• [Task details]:
Extend the news report below on the Pentagon's review of the Fort Hood shooting, picking up after its final sentence.
━━ Study text ━━
The military remains vulnerable to another Fort Hood-like massacre with religious radicalization on the rise and too little attention being paid to internal threats, senior Pentagon officials said on Friday.
An internal investigation into the shooting at the Texas Army post in November found that several officers failed to use “appropriate judgment and standards” in overseeing the career of Army Major Nidal Hasan and that their actions should be investigated immediately.
Hasan, an Army psychiatrist, has been charged with killing 13 people.
“I would ask all commanders and leaders at every level to make an effort to look beyond their day-to-day tasks and be attuned to personnel who may be at risk or pose a danger,” Defense Secretary Robert Gates said.
Separately, the FBI said it would revise its own procedures to make sure that when it investigates a member of the military, it notifies the Pentagon. In the Hasan case, a local joint terror task force run by the FBI with some military personnel examined Hasan but did not alert the Defense Department about the investigation.
The FBI said it would increase training for task force members to search bureau databases better when conducting investigations.
━━━
━━ Data supplied ━━
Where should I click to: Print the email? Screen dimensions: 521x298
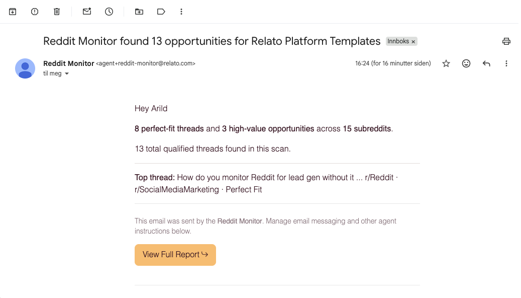coord(506,41)
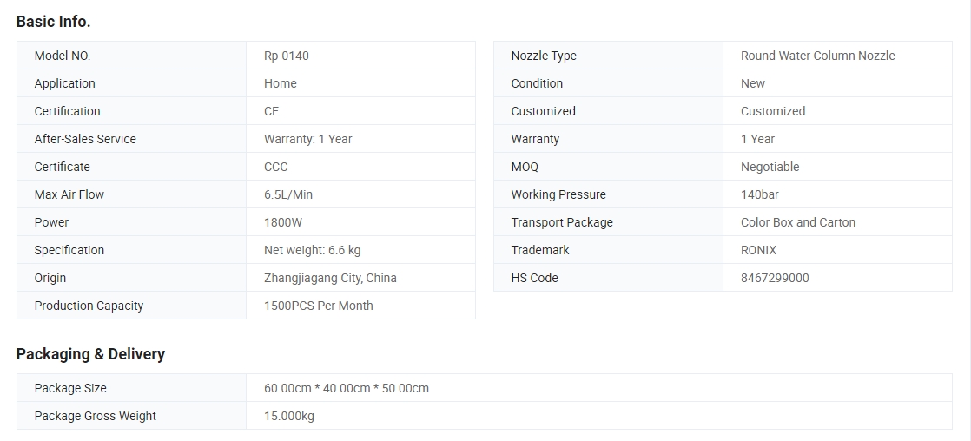Click the MOQ Negotiable value
This screenshot has height=441, width=971.
pyautogui.click(x=770, y=167)
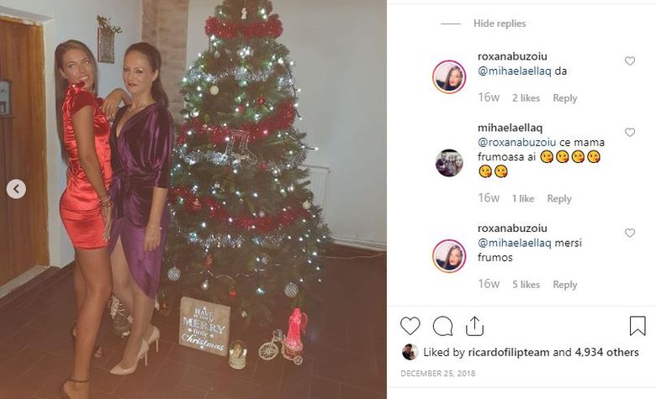Reply to mihaelaellaq's comment
The height and width of the screenshot is (399, 656).
click(x=559, y=199)
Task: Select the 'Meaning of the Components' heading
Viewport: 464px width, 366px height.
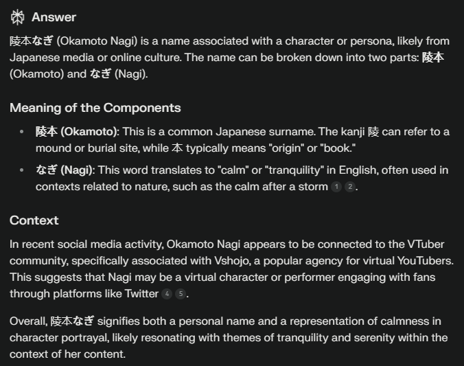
━━━
• [Result of the exercise]:
Lawmakers including Representative Ike Skelton, who chairs the House Armed Services Committee, and Texas Republican Senator John Cornyn called the findings unacceptable.
“We go to great lengths to keep our troops safe in overseas theaters of combat; when they return home, we cannot let our guard down,” said Cornyn, a member of the Senate Judiciary Committee.
A separate White House assessment concluded the government does not do enough to share information on “disaffected individuals” and that closer scrutiny of some information is needed by intelligence and law enforcement officials.
“Self-radicalization” by individuals seeking out extremist views is a particular worry, said Admiral Mike Mullen, chairman of the Joint Chiefs of Staff.
“There is clearly more and more of that going on, and how much of it we have in the military is something that we ought to really understand,” Mullen said.
The Hasan case has taken on heightened importance in recent weeks because of its parallels to the attempted bombing of a Detroit-bound passenger jet. Both cases are linked by US officials to a radical cleric in Yemen and expose a failure by intelligence services to prevent the attacks.
Two officials familiar with the case said as many as eight Army officers could face discipline for failing to do anything when Hasan displayed erratic behavior early in his military career.
The officials spoke on condition of anonymity because the information has not been made public.
The officers supervised Hasan when he was a medical student and during his early work as an Army psychiatrist at Walter Reed Army Medical Center in Washington.
The review did not consider whether the shootings were an act of organized terror and did not delve into allegations that Hasan was in contact with the cleric. Those questions are part of the separate criminal case against Hasan.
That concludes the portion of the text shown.